- O governo brasileiro está elaborando um plano de contingência para lidar com a taxação de 50% imposta pelos Estados Unidos, que entrou em vigor no dia seis de agosto.
- O presidente da República, Luiz Inácio Lula da Silva, se reuniu com ministros no dia onze de agosto, mas não foram tomadas decisões definitivas.
- O ministro da Fazenda, Fernando Haddad, afirmou que o plano incluirá reformas estruturais e medidas para preservar empregos, com mais de dez mil postos de trabalho em risco.
- A proposta de medida provisória (MP) visa oferecer flexibilidade às empresas afetadas, permitindo alternativas para contrapartidas.
- O plano também abordará linhas de financiamento e questões tributárias, além de promover uma reforma no Fundo de Garantia para Exportações (FGE).

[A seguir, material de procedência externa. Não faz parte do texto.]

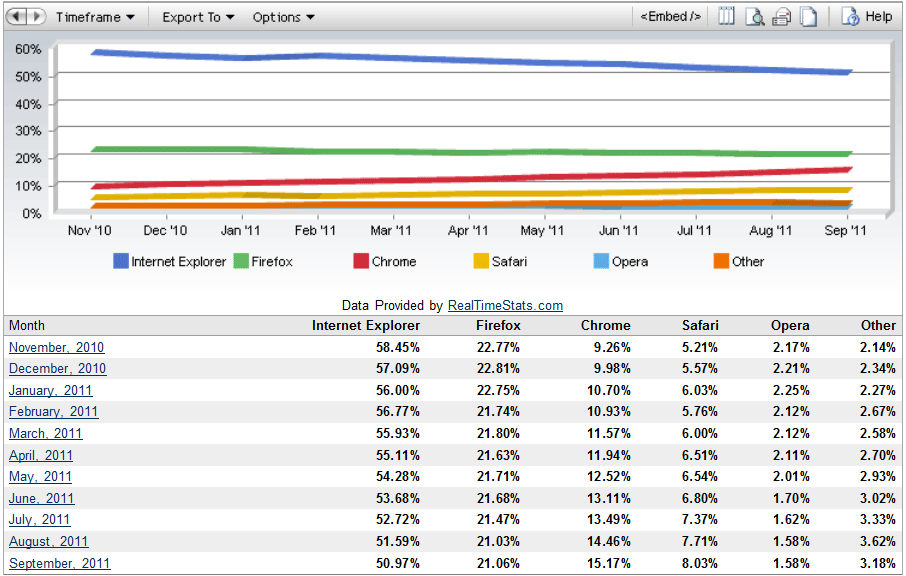This screenshot has width=906, height=576.
Task: Open the November, 2010 month link
Action: point(56,348)
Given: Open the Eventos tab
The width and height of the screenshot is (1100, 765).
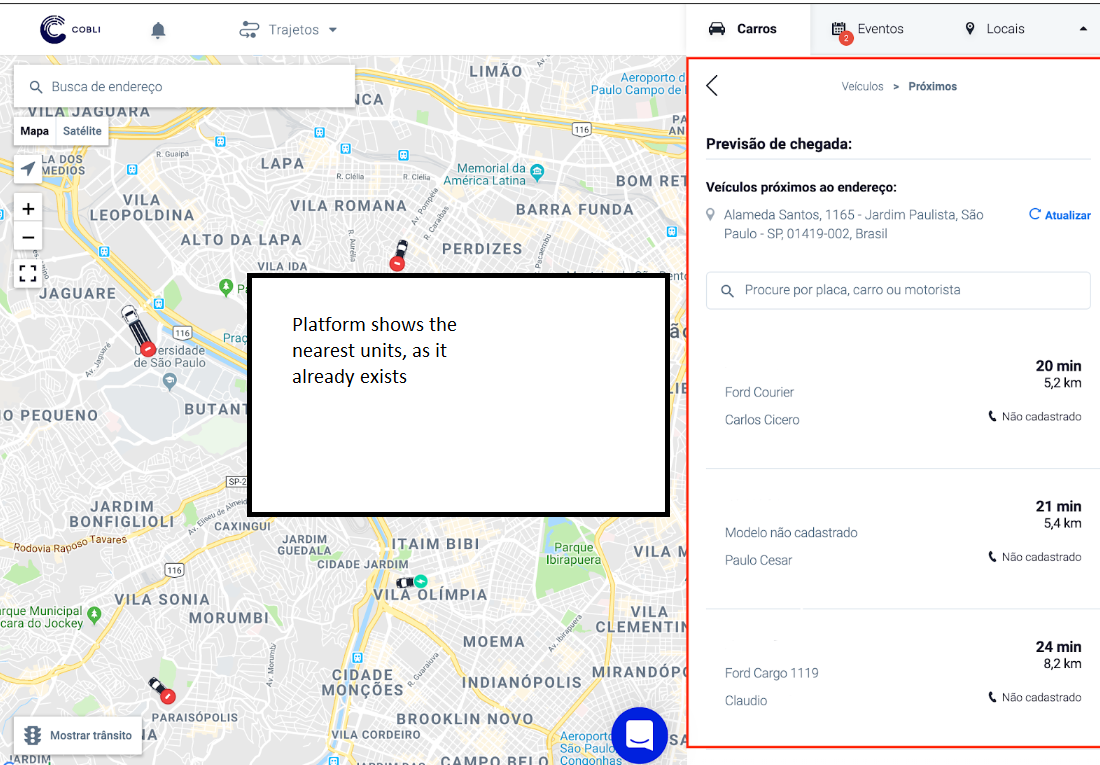Looking at the screenshot, I should click(x=868, y=29).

BRASÍLIA – O governo brasileiro continua a trabalhar em um plano de contingência para enfrentar os efeitos da taxação de 50% imposta pelos Estados Unidos, que começou a valer na última quarta-feira, 6. O presidente Luiz Inácio Lula da Silva se reuniu com ministros nesta segunda-feira, 11, mas a reunião não resultou em decisões definitivas.
O ministro da Fazenda, Fernando Haddad, ressaltou que o plano incluirá reformas estruturais e medidas voltadas à preservação de empregos. Durante a reunião, que contou com a presença de outros ministros, como Geraldo Alckmin e Rui Costa, foram discutidos ajustes necessários antes do anúncio oficial, que deve ocorrer ainda esta semana.
Haddad afirmou que a proposta de medida provisória (MP) busca oferecer flexibilidade às empresas, considerando que algumas poderão enfrentar dificuldades em manter seus postos de trabalho. Ele destacou que mais de 10 mil empregos estão em risco devido ao impacto da taxação. A MP permitirá que as empresas afetadas tenham alternativas de contrapartida.
Medidas Estruturais
O plano de contingência também incluirá linhas de financiamento e abordará questões tributárias. Haddad mencionou que o governo está promovendo uma reforma no Fundo de Garantia para Exportações (FGE), visando garantir que empresas brasileiras, independentemente do porte, tenham acesso a instrumentos modernos para fomentar suas exportações.
Além disso, o ministro enfatizou a importância de redirecionar as exportações brasileiras e melhorar o acesso ao crédito, que ainda representa um gargalo para o setor. O governo continua a avaliar as melhores estratégias para mitigar os efeitos da taxação e apoiar as empresas locais.